* Document passage
# Date of formation of "infinitive + avoir" future in French (and the Romance languages)?



## englishman

Does anyone know roughly when the current form of the French future tense came into use i.e. the "infinitive + avoir" form ?


----------



## Conchita57

Do you mean: 'aller + infinitive', as in, 'On va manger un morceau'?

Anyway, I wouldn't be able to answer your question. Let's hope someone else can.


----------



## Outsider

I think what Englishman means is the simple future:

je parlerai = parler + ai
tu parleras = parler + as
il parlera = parler + a
nous parlerons = parler + (av)ons
vous parlerez = parler + (av)ez
ils parleront = parler + ont​This is a very old transformation that probably goes back to Vulgar Latin, and is found in other Romance languages, too. So, it should be, very roughly, slightly over a thousand years old.


----------



## englishman

Outsider said:


> I think what Englishman means is the simple future:
> je parlerai = parler + ai
> tu parleras = parler + as
> il parlera = parler + a
> nous parlerons = parler + (av)ons
> vous parlerez = parler + (av)ez
> ils parleront = parler + ont​This is a very old transformation that probably goes back to Vulgar Latin, and is found in other Romance languages, too. So, it should be, very roughly, slightly over a thousand years old.



That is indeed what I was referring to (aller + infinitive is the futur prochain). Does this form exist in Spanish and Italian ? I don't speak either, so I have no idea. Where do you get the figure of 1000 years from ? The date of divergence of French from Spanish/Italian/Vulgar Latin ?


----------



## Conchita57

Oh, I had never thought of the simple future that way.  What a handy rule for students of French!


----------



## Outsider

englishman said:


> That is indeed what I was referring to (aller + infinitive is the futur prochain). Does this form exist in Spanish and Italian ? I don't speak either, so I have no idea.


The _futur proche_, or the simple future? For the simple future, see here. 



englishman said:


> Where do you get the figure of 1000 years from ? The date of divergence of French from Spanish/Italian/Vulgar Latin ?


Yes, that's it.


----------



## mgwls

I hadn't noticed that before, but yes, that does happen in Spanish too.

* What the exercise asks
In the forum thread on the French future tense, turn the paragraph beginning "That is indeed what I was referring to" into a short list that keeps its main points. Work from the forum thread alone.

* Source material
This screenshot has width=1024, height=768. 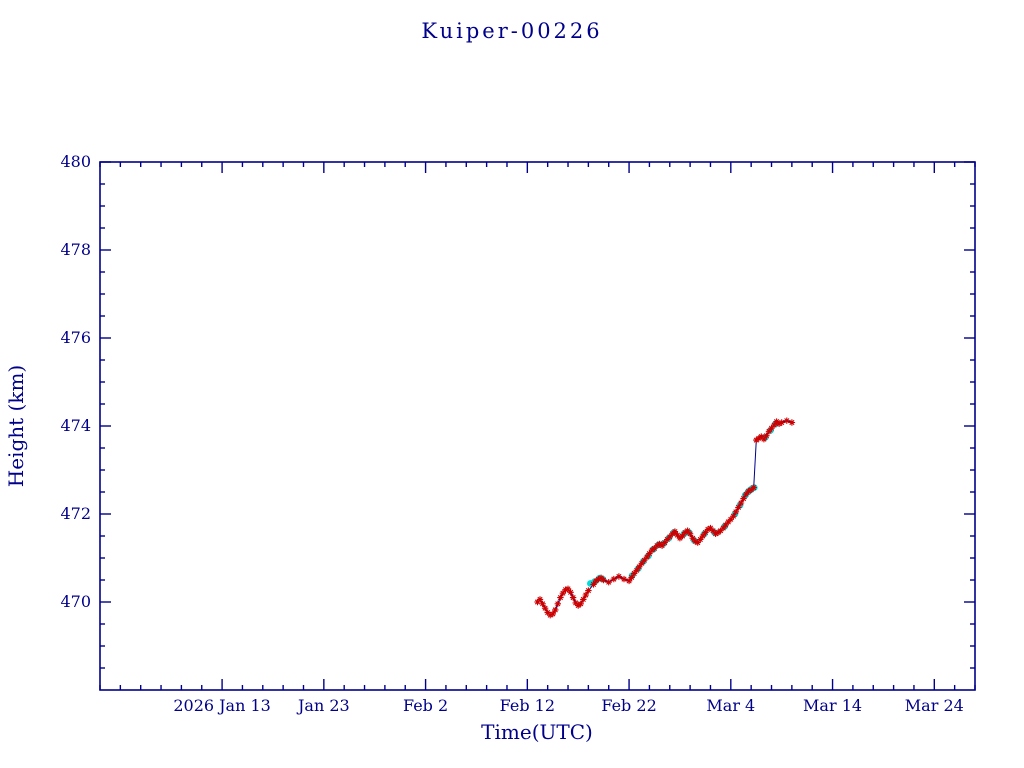 What do you see at coordinates (683, 504) in the screenshot?
I see `series-tracked-height` at bounding box center [683, 504]. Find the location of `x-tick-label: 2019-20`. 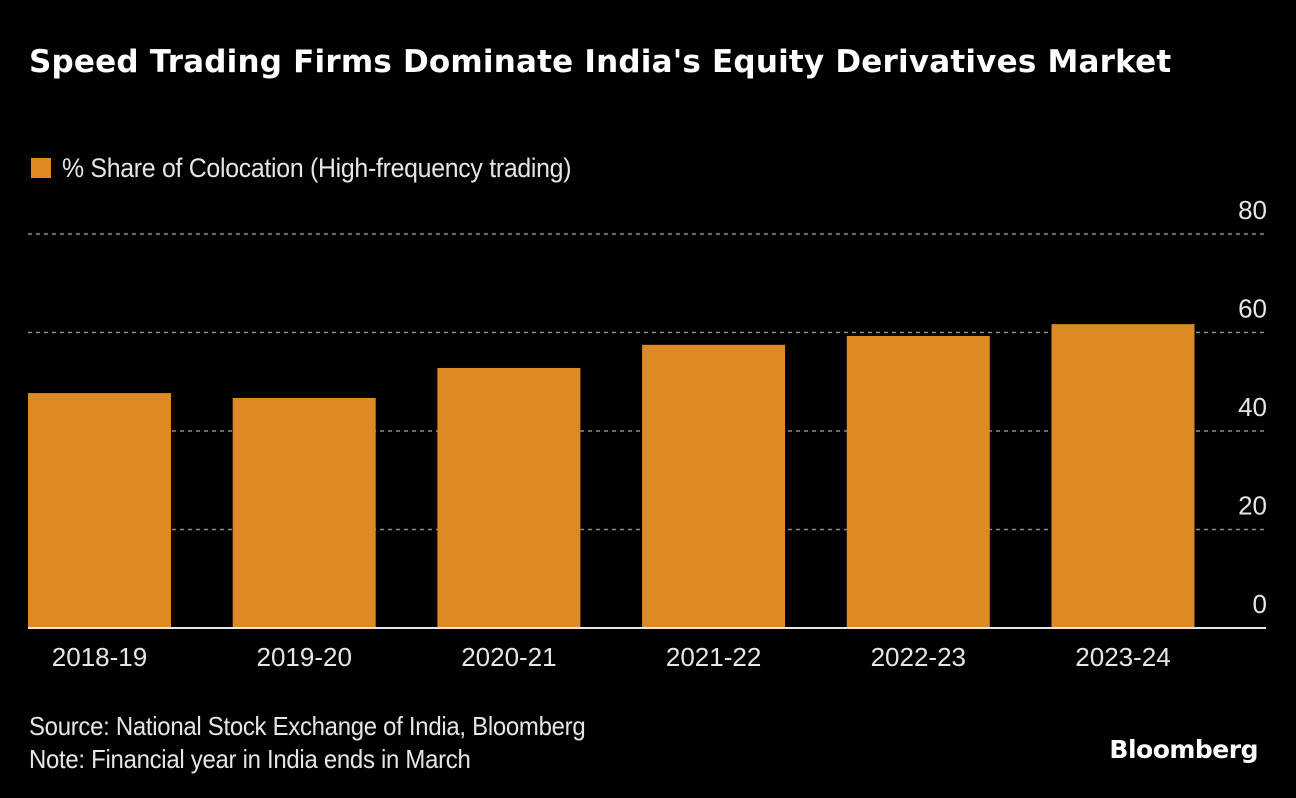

* Result for this task
- Confirms that the simple future is the form meant, and notes that aller + infinitive is the futur prochain.
- Asks whether this form exists in Spanish and Italian, since the writer speaks neither.
- Asks where the figure of 1000 years comes from, and whether it is the date French diverged from Spanish, Italian, or Vulgar Latin.